There is still no break to this heat wave in sight, with the 7-day forecast calling for more of the same. It may be too early to come up with a somewhat accurate production estimate for Texas, but the way things look at the moment we feel that the crop may not reach more than four million bales. Assuming a Pima crop of about 750’000 bales, the total US crop would therefore amount to just around 15.2 million statistical bales. There is still some room for improvement if the irrigated crop in Texas were to get help from rain soon, but it doesn’t look too promising at the moment.

Also, the long-range weather forecast is quite worrisome, since it calls for a wet and stormy harvest season. The culprit behind this troublesome outlook is the eruption of the Grνmsvφtn volcano in Island last month, which spewed out more ash in the first 24 hours than Eyjafjallajφkull released during its entire 2010 episode. Ash and particles from this eruption will once again lead to a cooler than normal arctic air mass, which the jet stream will eventually transport south to meet warmer than normal tropical air. This could turn the Ag belt into a battle zone this fall, with storms playing havoc at harvest time. Crops are generally late and therefore more vulnerable to such a set up.

The US export sales report added to the bearish tone today, because new sales of 52’500 running bales for the current marketing year were more than offset by cancellations of 184’500 running bales, nearly all of them from China. New crop sales still managed to post a net increase in commitments of 35’200 running bales, despite cancellations in four key markets.

While cancellations are generally seen in a negative light, because they are associated with buyers not wanting or needing the cotton anymore, that’s not necessarily true in the case of US cotton. As we have pointed out before, the US is actually overcommitted until new crop arrives and shippers therefore need to lighten up on sales in order to make ends meet. In other words, while other origins may be struggling with their difficult-to-sell inventory, the situation in the US is actually quite tight. That’s why there has been a strong taker in the May and July contracts despite the huge inversion. This cotton is actually needed to fill basis-short positions and we expect most of the certified stock to be gone in a few weeks from now.
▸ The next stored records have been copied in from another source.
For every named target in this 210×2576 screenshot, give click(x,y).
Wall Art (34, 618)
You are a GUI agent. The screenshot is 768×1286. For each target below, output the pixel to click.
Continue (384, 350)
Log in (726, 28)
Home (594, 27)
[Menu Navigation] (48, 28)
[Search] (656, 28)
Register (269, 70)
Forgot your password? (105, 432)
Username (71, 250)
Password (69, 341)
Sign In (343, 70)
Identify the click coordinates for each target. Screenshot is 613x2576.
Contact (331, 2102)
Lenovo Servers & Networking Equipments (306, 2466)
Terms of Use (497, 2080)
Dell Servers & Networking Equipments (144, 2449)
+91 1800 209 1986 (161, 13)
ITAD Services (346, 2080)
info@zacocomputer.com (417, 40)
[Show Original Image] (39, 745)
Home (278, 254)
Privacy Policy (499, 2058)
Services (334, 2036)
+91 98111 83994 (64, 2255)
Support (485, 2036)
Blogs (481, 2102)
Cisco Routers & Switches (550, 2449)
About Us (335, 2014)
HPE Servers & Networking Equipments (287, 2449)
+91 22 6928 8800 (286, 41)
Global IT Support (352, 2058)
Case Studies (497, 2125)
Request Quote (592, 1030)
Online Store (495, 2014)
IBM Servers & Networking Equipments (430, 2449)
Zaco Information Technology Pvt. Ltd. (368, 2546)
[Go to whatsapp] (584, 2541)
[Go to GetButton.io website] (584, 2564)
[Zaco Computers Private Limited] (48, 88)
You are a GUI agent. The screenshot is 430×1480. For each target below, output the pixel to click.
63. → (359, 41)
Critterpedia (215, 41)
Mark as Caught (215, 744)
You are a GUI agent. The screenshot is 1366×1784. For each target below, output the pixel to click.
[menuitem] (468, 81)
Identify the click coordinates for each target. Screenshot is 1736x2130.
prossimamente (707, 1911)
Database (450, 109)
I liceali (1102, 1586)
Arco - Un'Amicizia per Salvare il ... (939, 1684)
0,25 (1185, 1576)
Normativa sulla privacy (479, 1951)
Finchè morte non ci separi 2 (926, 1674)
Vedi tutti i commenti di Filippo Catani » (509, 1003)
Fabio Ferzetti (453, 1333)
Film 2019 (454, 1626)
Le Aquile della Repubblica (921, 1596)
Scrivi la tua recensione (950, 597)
So where do we go from here? The sentiment is clearly negative at the moment, not just in cotton, but in other commodities as well. There is a lot of uncertainty as to where demand really is in this troubled global economy, which overshadows any supply side issues for now. However, contrary to popular belief the market has not been selling off due to liquidation, but rather because of new short selling by the trade, as merchants and growers were trying to hedge mostly foreign long positions with NY futures. Over the last six weeks, since May 19, open interest in new crop futures (December 11 to July 12) has increased by 54’060 contracts or 5.4 million bales, going from 77’703 to 131’763 contracts. What worries us in this regard is that the trade is not only short US physical cotton (unshipped US commitments are currently at 7.6 million statistical bales), but it has also built a sizeable short futures position against foreign growths. There are currently more than enough shorts in the US market, be it in cash or futures, which is probably why we have seen the market rebound so strongly from two limit-down moves over the last four sessions. Even though the physical market feels heavy, selling more NY futures short while the Texas crop is burning up may not be the smartest thing to do.